■ Items from a dataset
_____
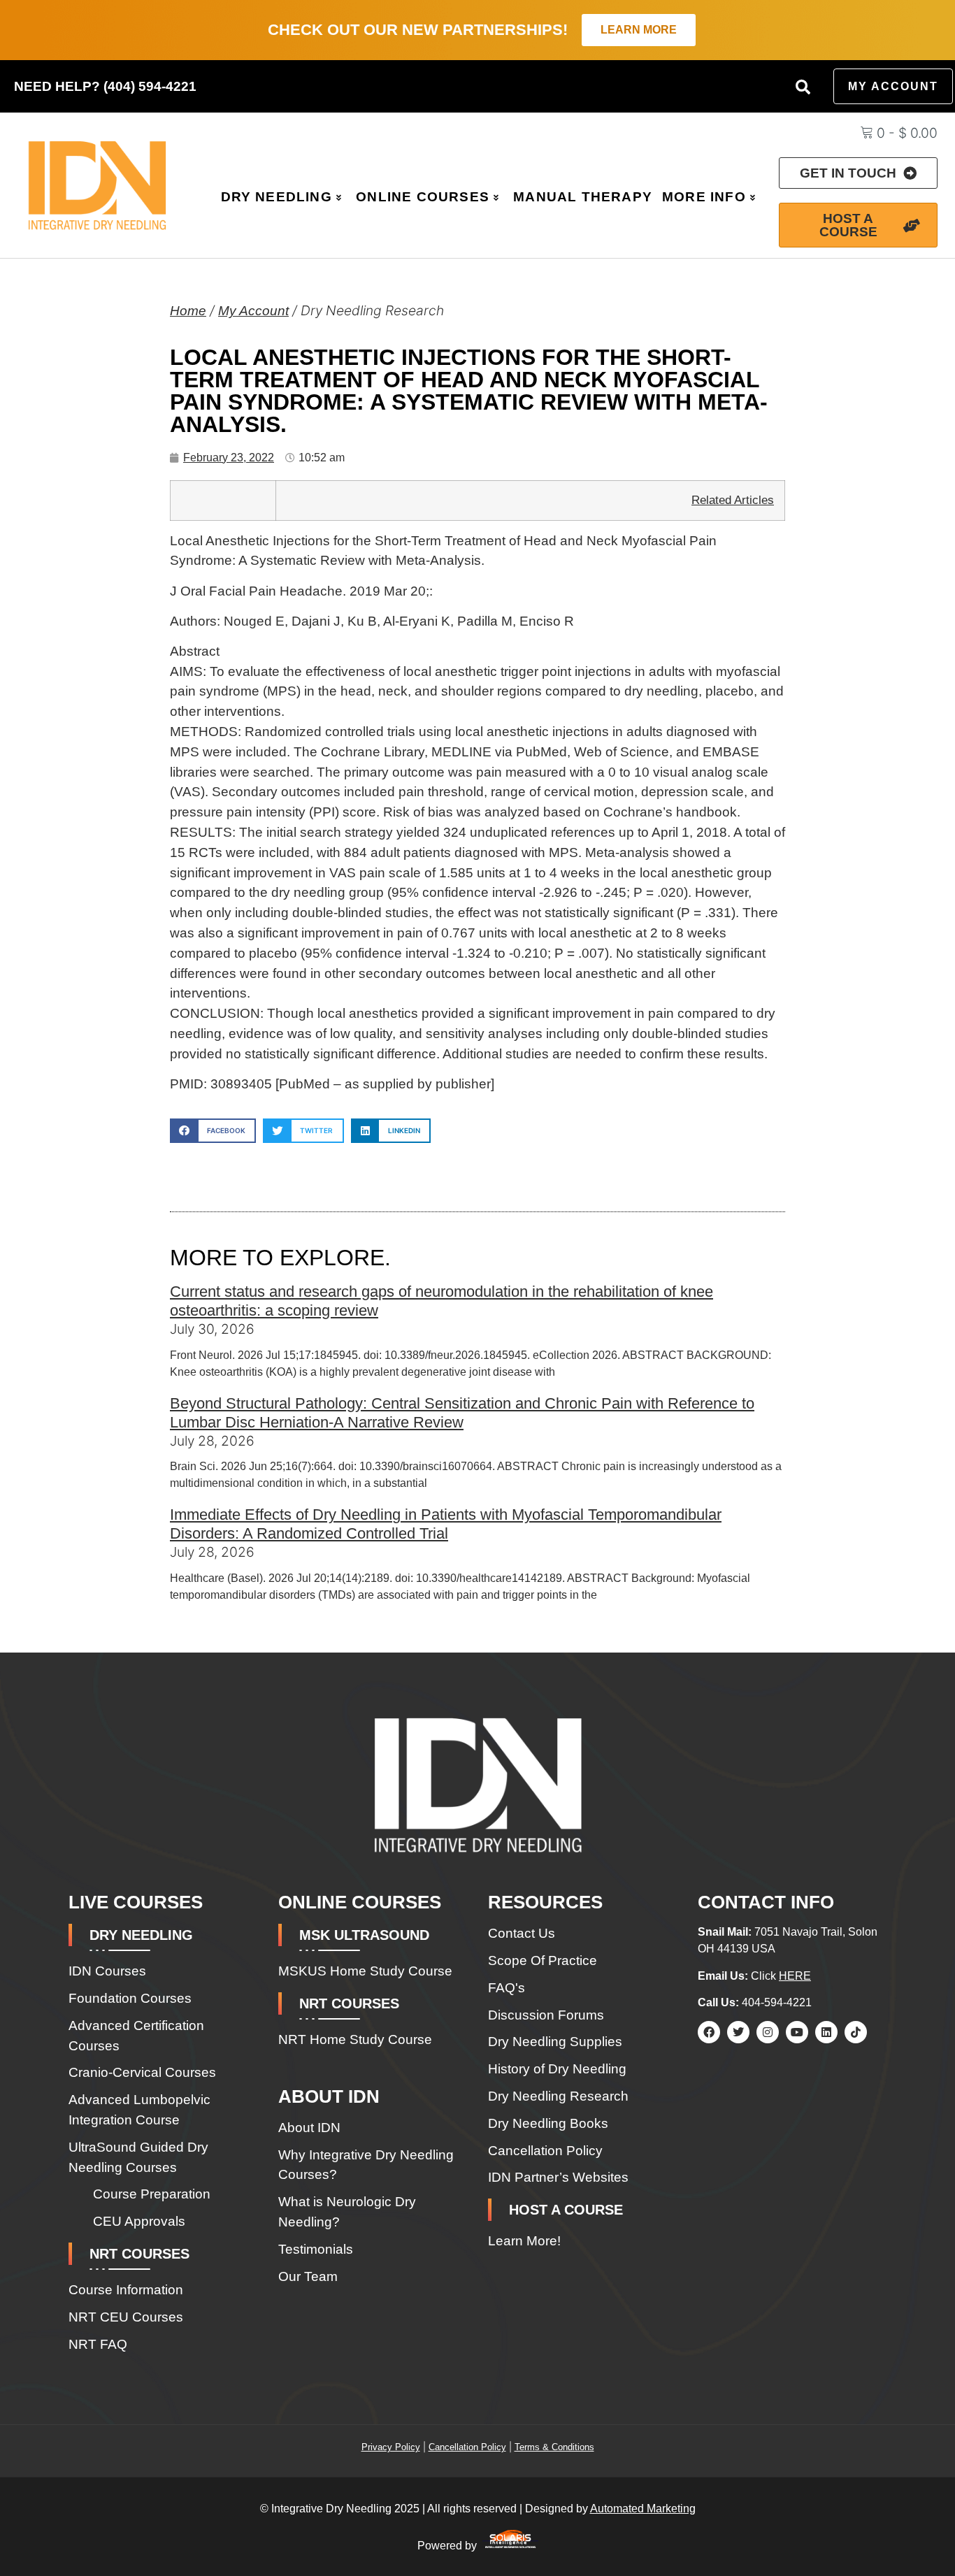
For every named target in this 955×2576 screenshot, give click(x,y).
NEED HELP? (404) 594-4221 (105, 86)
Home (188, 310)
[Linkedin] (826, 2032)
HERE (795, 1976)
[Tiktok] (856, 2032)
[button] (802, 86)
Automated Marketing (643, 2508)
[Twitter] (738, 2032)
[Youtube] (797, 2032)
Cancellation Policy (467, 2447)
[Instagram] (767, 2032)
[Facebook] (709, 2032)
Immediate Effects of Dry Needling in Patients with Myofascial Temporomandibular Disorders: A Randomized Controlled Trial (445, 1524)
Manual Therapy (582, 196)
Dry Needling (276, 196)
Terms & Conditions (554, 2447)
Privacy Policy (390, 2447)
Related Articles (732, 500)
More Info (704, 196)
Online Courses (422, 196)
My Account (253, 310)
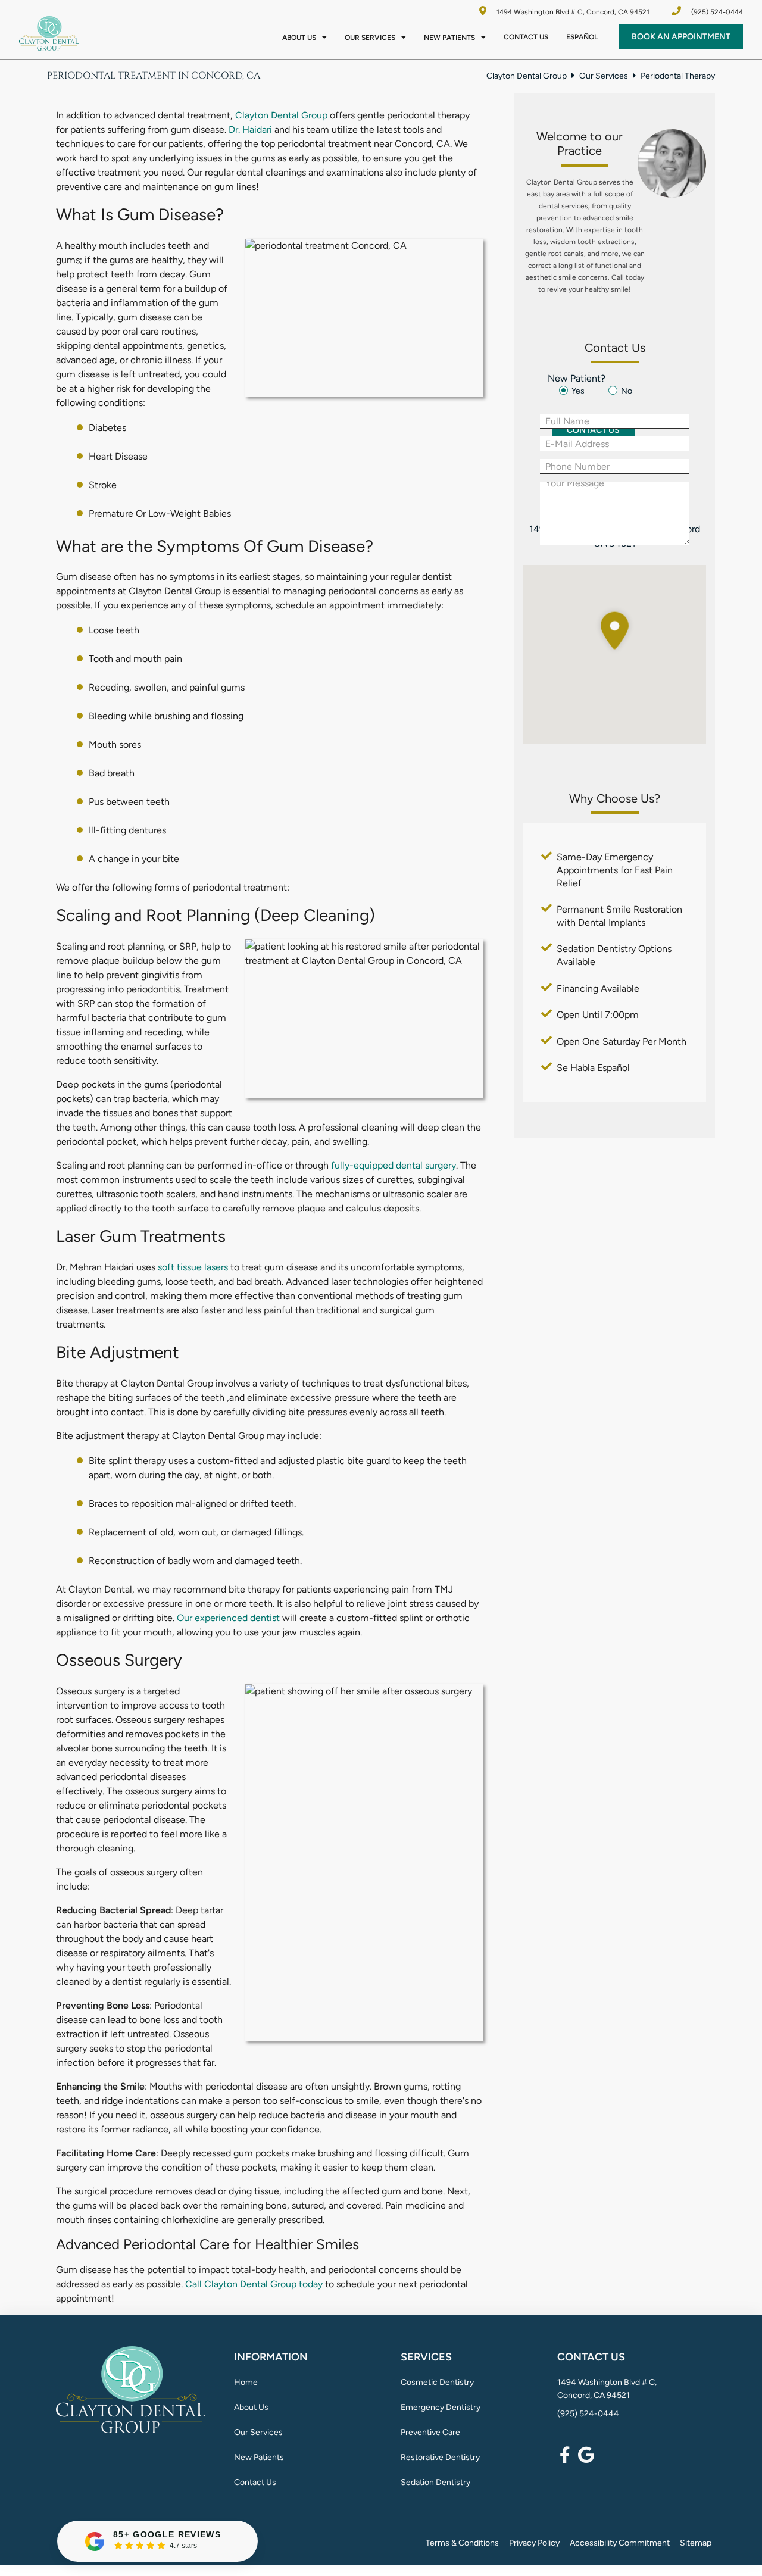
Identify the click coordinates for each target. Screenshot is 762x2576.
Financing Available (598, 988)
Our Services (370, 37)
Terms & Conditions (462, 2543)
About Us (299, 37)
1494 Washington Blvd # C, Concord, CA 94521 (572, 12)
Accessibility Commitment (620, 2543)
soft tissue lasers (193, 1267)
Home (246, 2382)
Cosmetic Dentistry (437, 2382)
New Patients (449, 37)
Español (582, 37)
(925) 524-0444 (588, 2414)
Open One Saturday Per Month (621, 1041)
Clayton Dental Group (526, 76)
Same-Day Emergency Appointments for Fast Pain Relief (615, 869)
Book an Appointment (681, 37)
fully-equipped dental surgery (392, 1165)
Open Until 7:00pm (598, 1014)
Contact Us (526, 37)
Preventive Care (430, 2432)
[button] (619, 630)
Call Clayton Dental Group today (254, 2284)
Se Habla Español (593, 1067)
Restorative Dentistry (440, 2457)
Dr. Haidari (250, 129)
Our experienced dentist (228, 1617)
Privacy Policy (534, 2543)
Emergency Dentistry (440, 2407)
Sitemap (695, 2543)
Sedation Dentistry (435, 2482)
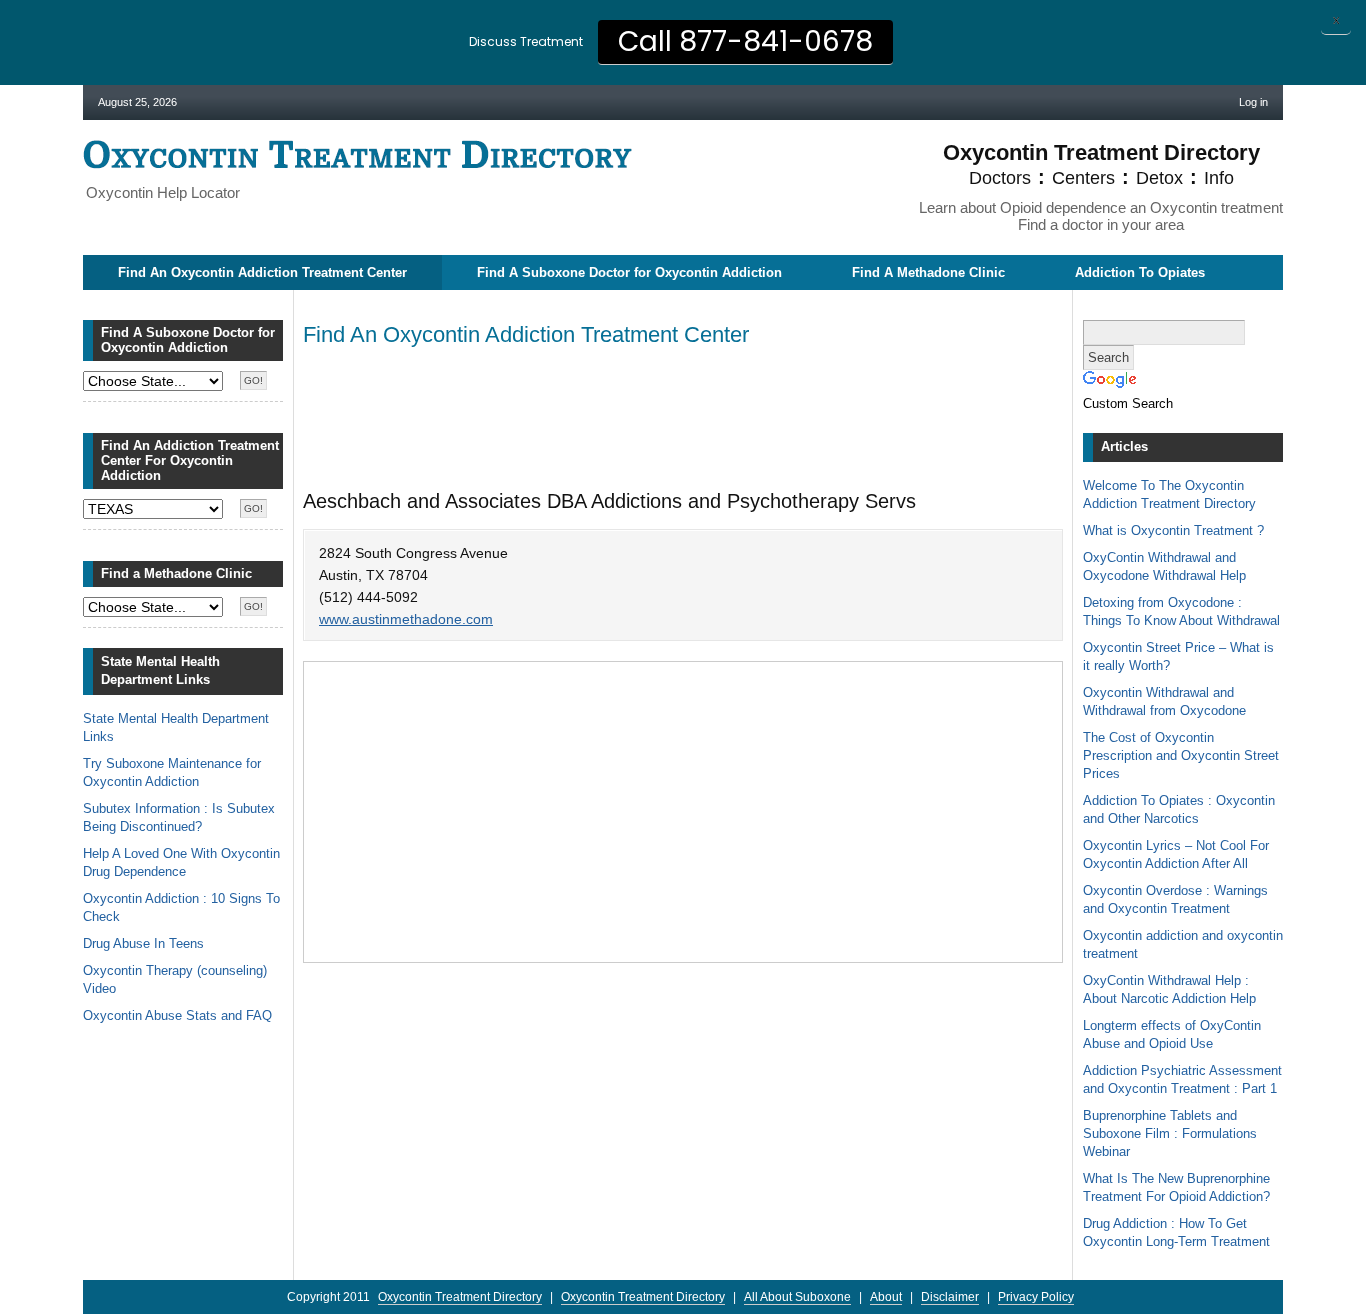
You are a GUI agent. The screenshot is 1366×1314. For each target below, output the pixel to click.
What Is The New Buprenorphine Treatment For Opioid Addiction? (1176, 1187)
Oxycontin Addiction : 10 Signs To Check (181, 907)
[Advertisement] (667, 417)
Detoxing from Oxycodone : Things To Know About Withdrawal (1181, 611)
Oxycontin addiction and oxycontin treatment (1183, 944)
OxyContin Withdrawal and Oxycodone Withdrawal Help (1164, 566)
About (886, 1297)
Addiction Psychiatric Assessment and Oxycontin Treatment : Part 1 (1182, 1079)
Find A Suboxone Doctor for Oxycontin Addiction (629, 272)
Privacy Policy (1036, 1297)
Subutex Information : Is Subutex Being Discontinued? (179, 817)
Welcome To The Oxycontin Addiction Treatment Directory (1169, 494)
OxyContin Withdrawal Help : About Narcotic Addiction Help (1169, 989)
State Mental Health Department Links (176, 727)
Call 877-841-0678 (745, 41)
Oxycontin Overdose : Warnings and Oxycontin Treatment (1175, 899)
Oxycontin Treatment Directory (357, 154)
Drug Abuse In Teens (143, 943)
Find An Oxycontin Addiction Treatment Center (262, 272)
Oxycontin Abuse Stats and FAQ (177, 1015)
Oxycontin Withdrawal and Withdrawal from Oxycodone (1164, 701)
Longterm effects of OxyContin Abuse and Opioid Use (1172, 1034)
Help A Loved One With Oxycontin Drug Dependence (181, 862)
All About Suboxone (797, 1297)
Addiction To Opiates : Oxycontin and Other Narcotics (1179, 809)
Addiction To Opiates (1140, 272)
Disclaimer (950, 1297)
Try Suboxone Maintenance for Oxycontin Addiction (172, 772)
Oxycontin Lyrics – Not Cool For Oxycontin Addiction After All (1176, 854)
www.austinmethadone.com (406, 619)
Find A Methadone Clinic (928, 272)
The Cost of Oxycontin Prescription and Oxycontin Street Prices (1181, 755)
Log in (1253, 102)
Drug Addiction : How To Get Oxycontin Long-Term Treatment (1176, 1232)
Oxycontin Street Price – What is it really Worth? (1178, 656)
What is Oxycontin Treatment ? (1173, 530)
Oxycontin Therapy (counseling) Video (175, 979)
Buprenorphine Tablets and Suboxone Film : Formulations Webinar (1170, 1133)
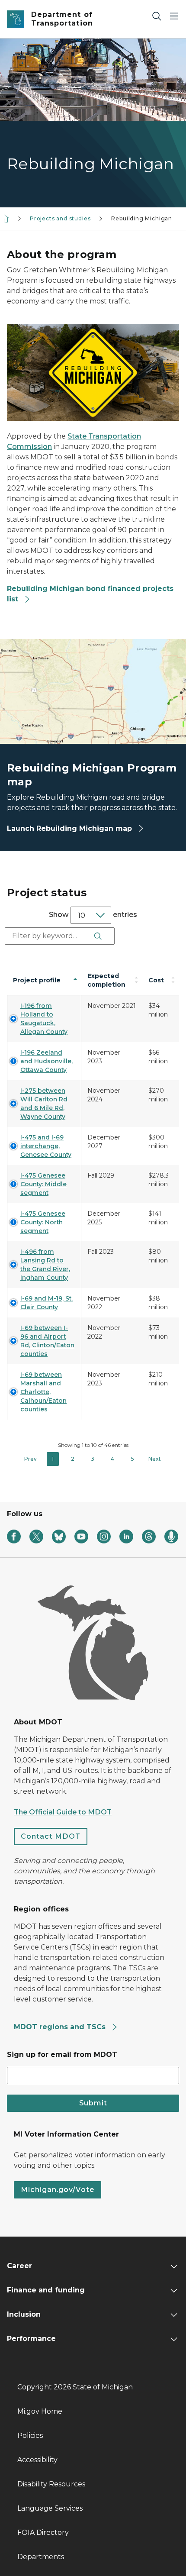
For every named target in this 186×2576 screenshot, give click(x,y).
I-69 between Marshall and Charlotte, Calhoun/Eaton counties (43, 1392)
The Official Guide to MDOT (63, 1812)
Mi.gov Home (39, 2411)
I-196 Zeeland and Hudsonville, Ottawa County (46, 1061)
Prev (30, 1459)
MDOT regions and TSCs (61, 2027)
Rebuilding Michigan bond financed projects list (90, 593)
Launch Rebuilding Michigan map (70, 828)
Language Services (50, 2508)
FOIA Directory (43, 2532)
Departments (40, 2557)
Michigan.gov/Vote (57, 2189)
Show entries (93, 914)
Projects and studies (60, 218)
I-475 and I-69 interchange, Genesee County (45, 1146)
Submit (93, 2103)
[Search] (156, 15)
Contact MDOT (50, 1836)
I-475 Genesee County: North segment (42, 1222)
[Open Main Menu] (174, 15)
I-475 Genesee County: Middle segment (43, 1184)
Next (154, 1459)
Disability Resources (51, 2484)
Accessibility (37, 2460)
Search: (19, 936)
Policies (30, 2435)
_____
■ Your assignment
Wherever the string "Genesee" appears in the records above, copy the line it sits in.

■ Completed exercise
I-475 and I-69 interchange, Genesee County (45, 1146)
I-475 Genesee County: North segment (42, 1222)
I-475 Genesee County: Middle segment (43, 1184)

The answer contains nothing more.